Investigate if there's any way to allow ceph to degrade service (not kill other OSDs) if jumbo frames begin to be dropped around the network.
Things to verify:
- Is the don't fragment being set for heartbeat traffic? Can that be configured?
- How to verify: doing a tcpdump of hearbteat traffic and checking the flags on the packets
- What size have the hearbeat packets? Can that be configured? (yes it can)
- How to verify: doing a tcpdump of hearbteat traffic and checking the max size for them
- Is the don't fragment being set for regular traffic? Can that be configured?
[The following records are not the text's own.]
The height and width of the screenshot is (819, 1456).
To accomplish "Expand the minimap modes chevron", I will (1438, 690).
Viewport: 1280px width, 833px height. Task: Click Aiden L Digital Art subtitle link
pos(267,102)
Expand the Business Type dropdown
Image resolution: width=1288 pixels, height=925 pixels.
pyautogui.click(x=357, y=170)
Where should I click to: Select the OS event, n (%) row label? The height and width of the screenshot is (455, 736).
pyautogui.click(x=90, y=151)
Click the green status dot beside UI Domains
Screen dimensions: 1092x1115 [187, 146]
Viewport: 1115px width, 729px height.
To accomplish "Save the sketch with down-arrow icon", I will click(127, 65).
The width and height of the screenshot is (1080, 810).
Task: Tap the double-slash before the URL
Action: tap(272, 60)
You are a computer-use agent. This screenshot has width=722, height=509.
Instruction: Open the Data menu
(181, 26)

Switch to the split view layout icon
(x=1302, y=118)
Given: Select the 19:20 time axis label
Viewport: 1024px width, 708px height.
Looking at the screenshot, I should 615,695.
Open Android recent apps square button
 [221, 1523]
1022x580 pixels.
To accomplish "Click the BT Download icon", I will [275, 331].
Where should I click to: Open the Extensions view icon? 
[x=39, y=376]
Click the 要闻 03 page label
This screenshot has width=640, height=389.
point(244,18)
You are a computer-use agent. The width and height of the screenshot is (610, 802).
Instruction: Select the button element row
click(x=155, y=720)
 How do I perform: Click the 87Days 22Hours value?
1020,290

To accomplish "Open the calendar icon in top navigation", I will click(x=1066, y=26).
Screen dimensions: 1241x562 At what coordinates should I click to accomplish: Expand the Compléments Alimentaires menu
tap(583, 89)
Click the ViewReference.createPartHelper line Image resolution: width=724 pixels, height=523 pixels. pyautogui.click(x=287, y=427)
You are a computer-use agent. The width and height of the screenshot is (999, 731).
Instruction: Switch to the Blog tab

- How to verify: doing a tcpdump of osd<->osd traffic and checking the flags on the packets
- Can ceph regular traffic adapt to the discovered MTU of the network? (as opposed to always using the max MTU of the interface) If so, can that be configured?
- How to verify: TBD
Other stuff
Current OSD hearbeat config options:
root@cloudcephosd1001:~# ceph config show-with-defaults osd.33 ... osd_heartbeat_grace 20 default osd_heartbeat_interval 6 default osd_heartbeat_min_healthy_ratio 0.330000 default osd_heartbeat_min_peers 10 default osd_heartbeat_min_size 2000 <- this seems the most interesting default osd_heartbeat_stale 600 default osd_heartbeat_use_min_delay_socket false default ...
Related code/bugs/docs:
- https://tracker.ceph.com/issues/20087 5 years old, where the jumbo frame support was added to heartbeats
- https://github.com/ceph/ceph/blob/main/src/messages/MOSDPing.h#L139 heartbeat messages definition
- https://docs.ceph.com/en/latest/rados/configuration/mon-osd-interaction/#osds-report-down-osds On how the osds flag other osds down, the following snippet is interesting:
mon osd reporter subtree level is used to group the peers into the “subcluster” by their common ancestor type in CRUSH map. By default, only two reports from different subtree are required to report another Ceph OSD Daemon down. You can change the number of reporters from unique subtrees and the common ancestor type required to report a Ceph OSD Daemon down to a Ceph Monitor by adding an mon osd min down reporters and mon osd reporter subtree level settings under the [mon] section of your Ceph configuration file, or by setting the value at runtime.